[Material provided Boundary: Start]

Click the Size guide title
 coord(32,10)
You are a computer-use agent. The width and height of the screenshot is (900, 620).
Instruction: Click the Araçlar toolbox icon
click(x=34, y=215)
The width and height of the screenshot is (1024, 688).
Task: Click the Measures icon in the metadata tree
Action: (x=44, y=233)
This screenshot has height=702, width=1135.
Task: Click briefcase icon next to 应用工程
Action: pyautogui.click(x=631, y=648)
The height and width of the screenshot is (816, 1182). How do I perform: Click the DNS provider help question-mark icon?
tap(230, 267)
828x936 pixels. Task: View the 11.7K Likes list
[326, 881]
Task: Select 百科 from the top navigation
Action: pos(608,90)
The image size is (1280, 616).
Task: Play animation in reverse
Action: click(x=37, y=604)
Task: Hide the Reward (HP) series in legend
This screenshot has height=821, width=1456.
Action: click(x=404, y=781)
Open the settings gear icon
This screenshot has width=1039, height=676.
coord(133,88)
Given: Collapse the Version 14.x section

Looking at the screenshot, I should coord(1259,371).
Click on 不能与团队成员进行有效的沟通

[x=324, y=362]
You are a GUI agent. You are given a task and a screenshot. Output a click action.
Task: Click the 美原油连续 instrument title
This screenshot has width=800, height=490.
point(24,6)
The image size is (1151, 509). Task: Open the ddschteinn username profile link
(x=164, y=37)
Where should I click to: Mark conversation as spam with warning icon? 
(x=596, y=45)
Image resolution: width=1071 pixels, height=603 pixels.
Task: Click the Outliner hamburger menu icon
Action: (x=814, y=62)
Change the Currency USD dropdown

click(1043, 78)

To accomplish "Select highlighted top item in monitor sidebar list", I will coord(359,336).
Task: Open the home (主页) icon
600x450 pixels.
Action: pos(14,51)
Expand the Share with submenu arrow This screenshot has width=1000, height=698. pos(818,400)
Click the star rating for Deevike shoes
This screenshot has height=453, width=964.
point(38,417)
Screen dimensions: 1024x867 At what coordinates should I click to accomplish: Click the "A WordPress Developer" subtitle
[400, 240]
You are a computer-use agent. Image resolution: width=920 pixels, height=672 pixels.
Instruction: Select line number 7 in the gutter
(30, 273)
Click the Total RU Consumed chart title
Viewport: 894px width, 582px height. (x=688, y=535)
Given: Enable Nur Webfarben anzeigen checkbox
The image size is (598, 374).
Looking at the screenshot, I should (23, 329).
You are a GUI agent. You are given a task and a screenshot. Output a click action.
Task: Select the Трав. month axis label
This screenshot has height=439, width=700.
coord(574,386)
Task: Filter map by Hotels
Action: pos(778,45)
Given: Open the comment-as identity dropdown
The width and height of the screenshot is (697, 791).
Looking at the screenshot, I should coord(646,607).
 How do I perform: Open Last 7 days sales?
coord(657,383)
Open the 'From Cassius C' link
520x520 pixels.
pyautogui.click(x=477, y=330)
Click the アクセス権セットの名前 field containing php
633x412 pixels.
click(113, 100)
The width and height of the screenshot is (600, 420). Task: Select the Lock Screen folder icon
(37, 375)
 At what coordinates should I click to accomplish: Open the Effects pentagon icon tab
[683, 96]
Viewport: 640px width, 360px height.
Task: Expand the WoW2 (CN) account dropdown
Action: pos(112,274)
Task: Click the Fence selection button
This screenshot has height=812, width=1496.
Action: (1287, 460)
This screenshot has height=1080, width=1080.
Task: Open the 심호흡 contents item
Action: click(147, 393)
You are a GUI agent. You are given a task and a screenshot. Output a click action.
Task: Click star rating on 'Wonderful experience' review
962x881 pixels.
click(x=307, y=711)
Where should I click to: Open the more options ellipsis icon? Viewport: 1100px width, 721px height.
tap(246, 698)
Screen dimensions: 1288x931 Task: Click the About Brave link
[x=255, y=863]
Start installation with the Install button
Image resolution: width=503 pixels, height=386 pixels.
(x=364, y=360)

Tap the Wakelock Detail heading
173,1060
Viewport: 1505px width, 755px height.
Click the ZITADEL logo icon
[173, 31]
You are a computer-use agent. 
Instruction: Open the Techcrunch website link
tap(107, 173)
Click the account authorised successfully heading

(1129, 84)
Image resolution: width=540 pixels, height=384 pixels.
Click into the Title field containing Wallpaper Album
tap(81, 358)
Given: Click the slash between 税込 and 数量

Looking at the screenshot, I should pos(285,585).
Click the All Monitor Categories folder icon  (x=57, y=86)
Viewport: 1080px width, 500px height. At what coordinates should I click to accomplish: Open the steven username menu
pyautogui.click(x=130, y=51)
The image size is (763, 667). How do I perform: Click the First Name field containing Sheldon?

[Material provided Boundary: End]

### Aim of the task
The answer should hold the lines from the one containing "Task: Click star" through the end of the entries above, set down exactly, with both ends included.

### Reply
Task: Click star rating on 'Wonderful experience' review
962x881 pixels.
click(x=307, y=711)
Where should I click to: Open the more options ellipsis icon? Viewport: 1100px width, 721px height.
tap(246, 698)
Screen dimensions: 1288x931 Task: Click the About Brave link
[x=255, y=863]
Start installation with the Install button
Image resolution: width=503 pixels, height=386 pixels.
(x=364, y=360)

Tap the Wakelock Detail heading
173,1060
Viewport: 1505px width, 755px height.
Click the ZITADEL logo icon
[173, 31]
You are a computer-use agent. 
Instruction: Open the Techcrunch website link
tap(107, 173)
Click the account authorised successfully heading

(1129, 84)
Image resolution: width=540 pixels, height=384 pixels.
Click into the Title field containing Wallpaper Album
tap(81, 358)
Given: Click the slash between 税込 and 数量

Looking at the screenshot, I should pos(285,585).
Click the All Monitor Categories folder icon  (x=57, y=86)
Viewport: 1080px width, 500px height. At what coordinates should I click to accomplish: Open the steven username menu
pyautogui.click(x=130, y=51)
The image size is (763, 667). How do I perform: Click the First Name field containing Sheldon?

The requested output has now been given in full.